Admin: “Anyone else want-?”

Parent: “I wanna get mine out.

Admin: “Give me the name, please”

Parent: “Arthur Stone”

Admin: “What?”

Parent: “Arthur Stone”

(yelling)

News anchor: Later when negro children tried to leave the building some 200 angry whites began pelting them with rocks, bottles, and placards. Some of the negros who managed to get to their car were met with violence.

(Yelling, screaming, and honking)

News anchor: No one was seriously injured in today’s violence, both negros and whites say they will return tomorrow.

Rebecca Naomi Jones: Joining us is Dr. Jelani Cobb, Dean of Columbia Journalism School and scholar of the Cold War.

Dean Jelani Cobb: For this generation of politicians and many of the kind of—the whole kind of ecosystem of anti-communism, their definition of communism was race mixing. So integration. If you were to ask them, what is communism, they would say integration. They would say Black children and white children going to school together. This is why it’s fundamentally un-American. And the objective of the Soviet Union was simply to impose race mixing on the United States.

And so, in that context, it’s not shocking that you see an array of prominent African Americans called before the HUAC Committee, particularly African Americans who have strong civil rights sympathies in various contexts. That’s the point at which you see people like Paul Robeson and people like Langston Hughes and Eslanda Robeson, and the NAACP, which comes up for scrutiny, and a whole array of subsidiary organizations and lesser-known organizations that find themselves in the glare of political scrutiny on the basis of their supposed communistic sympathies.

Rebecca Naomi Jones: Civil rights was a core cause in even the earliest days of the American Communist party, and this scrutiny began long before the days of Joseph McCarthy’s anticommunist crusade.

Dean Jelani Cobb: They advocate for dispossessed sharecroppers. They bring lawsuits in instances of discrimination. When people are evicted during the course of the Great Depression, communists will cut the locks and move people back into their apartments.
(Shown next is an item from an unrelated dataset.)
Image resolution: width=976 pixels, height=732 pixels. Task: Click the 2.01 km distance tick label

They do this in Harlem during the Great Depression. And in an array of ways, they take the kinds of stances that other people will not. Certainly, other white people will not at that time frame. They defend African Americans who have been unjustly brought up on charges, on criminal or other kinds of legal concerns. And so, at the same time, being associated with communists, especially for a Black person in the South, ironically makes your fate worse. So, the people who are trying to help you overcome the obstacles of racial discrimination are people who, just the mere association with, increases, doubles, or triples the level of jeopardy. You see this in Scottsboro.
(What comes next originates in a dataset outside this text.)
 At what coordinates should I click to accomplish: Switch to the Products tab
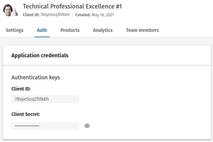point(70,30)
Rebecca Naomi Jones: On March 25th, 1931, nine Black teenagers riding a freight train in Alabama were falsely accused of raping two white women. Known as the Scottsboro boys – Haywood Patterson, Olen Montgomery, Clarence Norris, Willie Roberson, Andy Wright, Ozzie Powell, Eugene Williams, Charley Weems and Roy Wright – the trial captured national attention and played directly into Southern politicians’ fears of race-mixing and the mythology of Black violence. Before an indictment was even handed down, the Scottsboro boys were subjected to lynch mobs calling for their deaths, and demanding that authorities hand the teenagers over to them.

The Scottsboro boys were represented by the American Communist Party through their legal arm, the International Labor Defense, or ILD.
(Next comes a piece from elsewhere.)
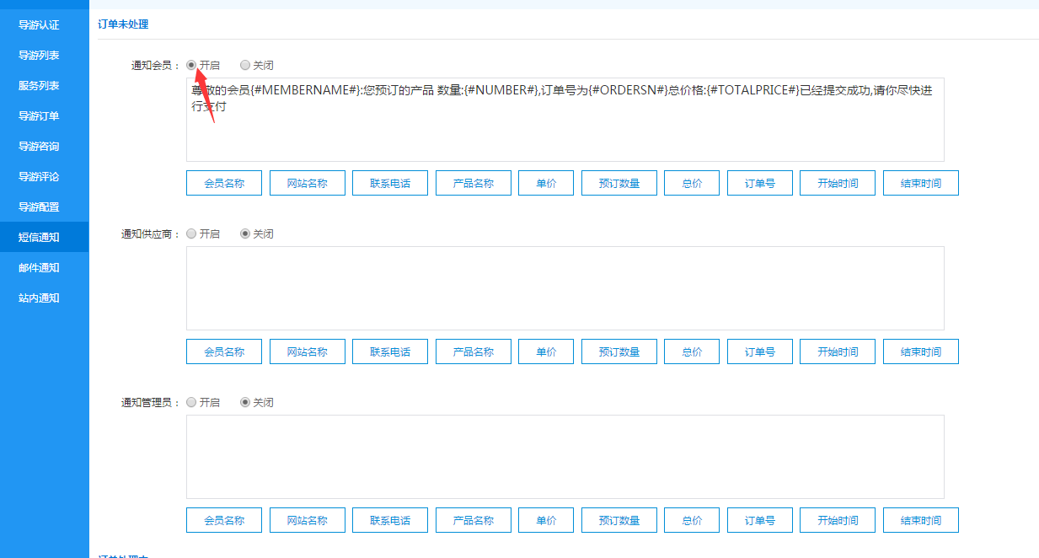Screen dimensions: 1039x558
Task: Insert 结束时间 tag for 通知管理员
Action: pos(920,520)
Dean Jelani Cobb: And possibly, the only thing worse than being a Black man accused of raping a white woman in Alabama in 1931 would be a Black man who has those accusations and is being defended by a communist lawyer.

Rebecca Naomi Jones: The NAACP was initially absent from the case, reportedly due to financial issues and the fear of taking a rape case. But after public outcry, the organization made an attempt at offering representation but was unsuccessful in winning the boys parents over.  The NAACP was intensely critical of the ILD, and charged the group with using the Scottsboro case as propaganda for the Communist cause.

One of the many lawyers who helped to prepare briefs for the accused was a young Jewish attorney by the name of Isadore “Shad” Polier. 

A South Carolina native, Shad grew up keenly aware of the violent lynchings happening in this home state. This motivated him to devote his career to fighting civil rights abuses though legal battles. He studied under future Supreme Court Justice Felix Frankfurter while attending Harvard Law School, where he earned his law degree in 1929, and his Masters of Law in 1931.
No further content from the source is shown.